Plastic surgery might not be unfeminist after all

12 Mar 2024

Life can get quite complicated - and sometimes, you need help from the world's greatest philosophers to figure it out. In her blog, Jara Majerus looks at life through the philosophical monocle, employing the help of some of history's brightest thinkers. This week, Jara is facing questions of feminist thought – and what plastic surgery has to do with this.

Have you ever looked at yourself and only saw things you would like to change? Maybe my nose is too big; I could get it done to be a bit smaller. Maybe my jawline could be more snatched. Or maybe my face just needs a little lift? If thoughts like these have crossed your mind, you certainly are not alone. The fact that cosmetic surgeries are more popular than ever shows that pretty clearly.

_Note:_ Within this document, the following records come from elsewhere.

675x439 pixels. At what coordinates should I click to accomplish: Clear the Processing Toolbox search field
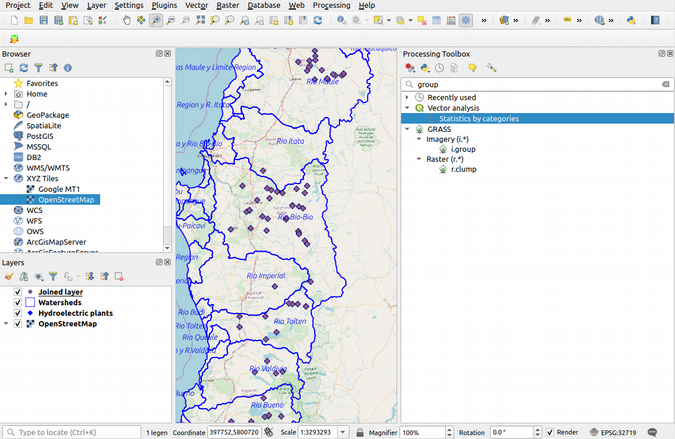(665, 85)
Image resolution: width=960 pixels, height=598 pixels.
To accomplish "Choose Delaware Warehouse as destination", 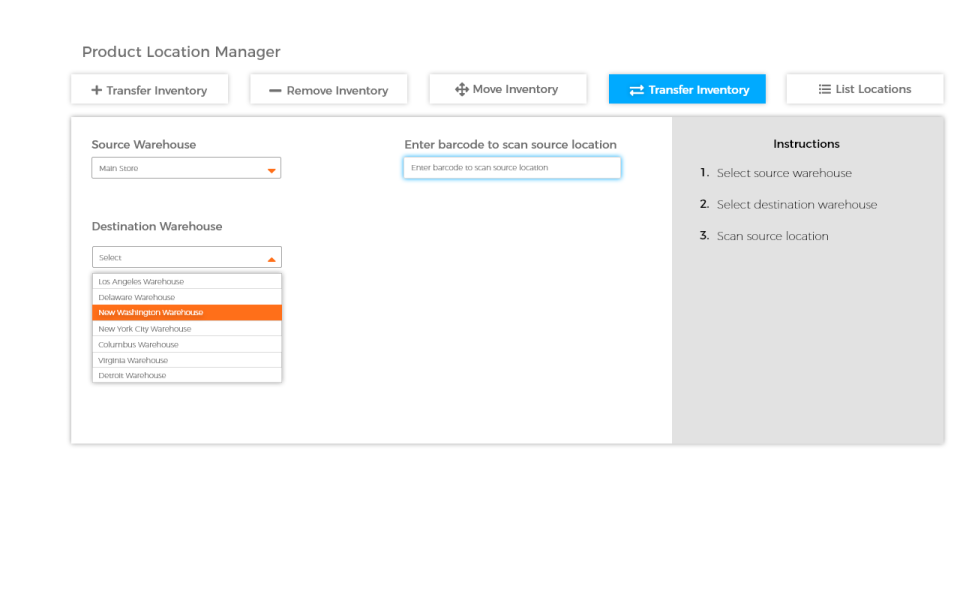I will click(186, 297).
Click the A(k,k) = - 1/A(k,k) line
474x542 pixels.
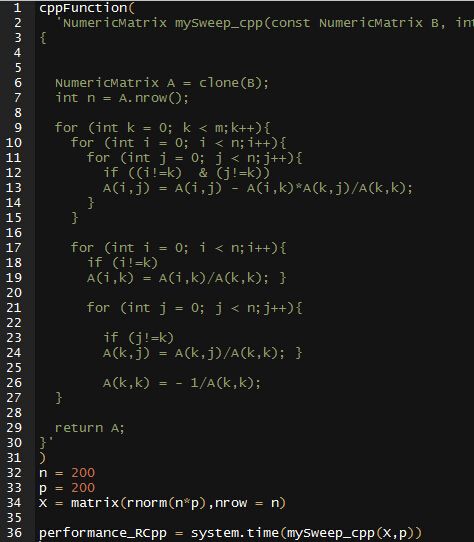pyautogui.click(x=182, y=383)
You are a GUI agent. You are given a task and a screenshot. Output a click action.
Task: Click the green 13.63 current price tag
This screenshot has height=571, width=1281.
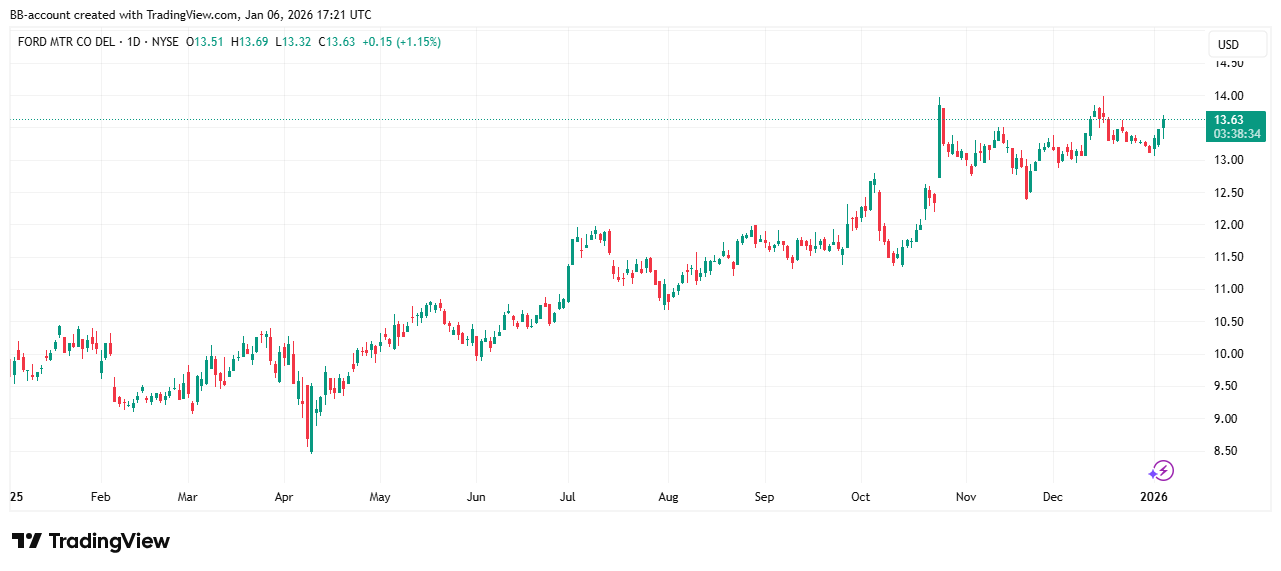pyautogui.click(x=1227, y=119)
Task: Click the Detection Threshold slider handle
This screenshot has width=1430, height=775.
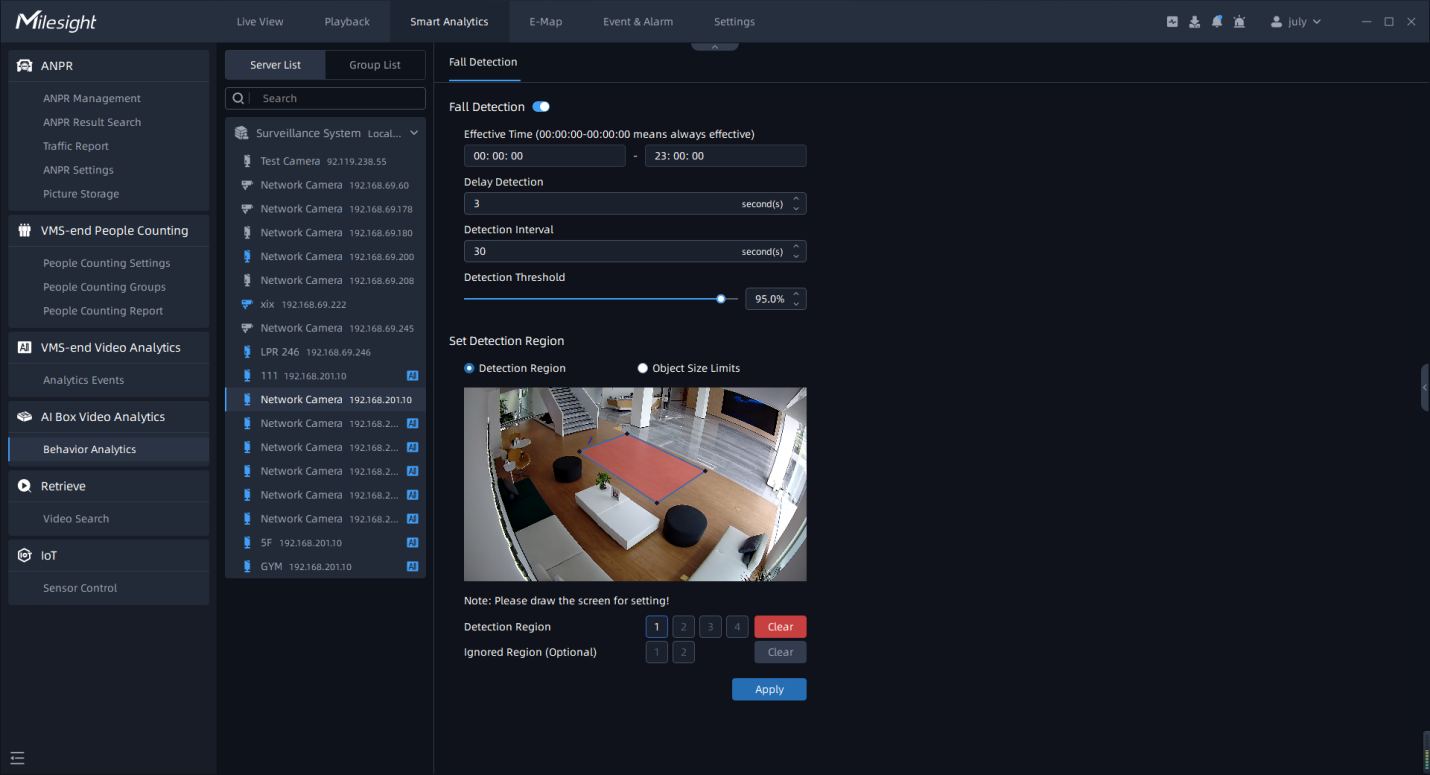Action: click(721, 298)
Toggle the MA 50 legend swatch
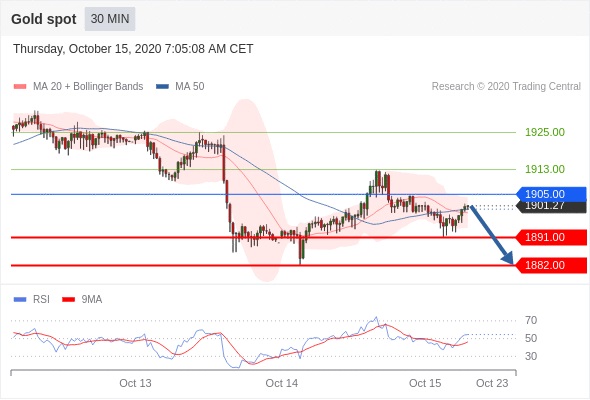Viewport: 590px width, 400px height. coord(162,87)
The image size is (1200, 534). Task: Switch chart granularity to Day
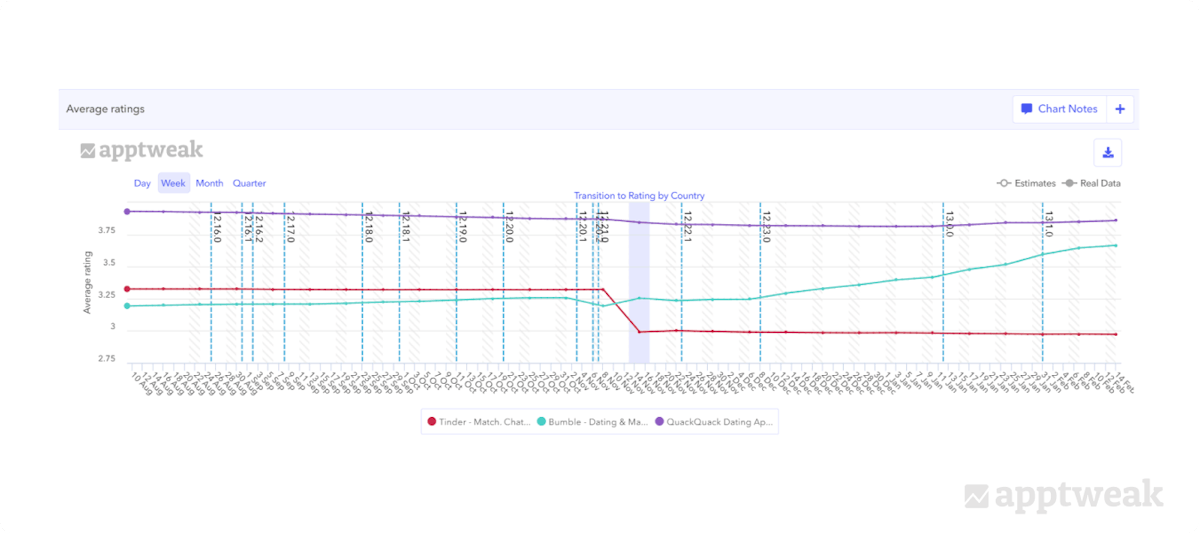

For a long time, I didn’t quite know what to make of cosmetic surgeries. More precisely, I didn’t know what to make of women getting them. Something about women spending tons of money and time to change their appearance and fit a specific type of ‘beauty’ felt wrong.

It is no secret that beauty standards impact the lives of many women negatively and that the beauty industry is profiting big time from female insecurities. By submitting to these beauty standards and making it a priority to do everything possible to fit them, are we not minimizing ourselves?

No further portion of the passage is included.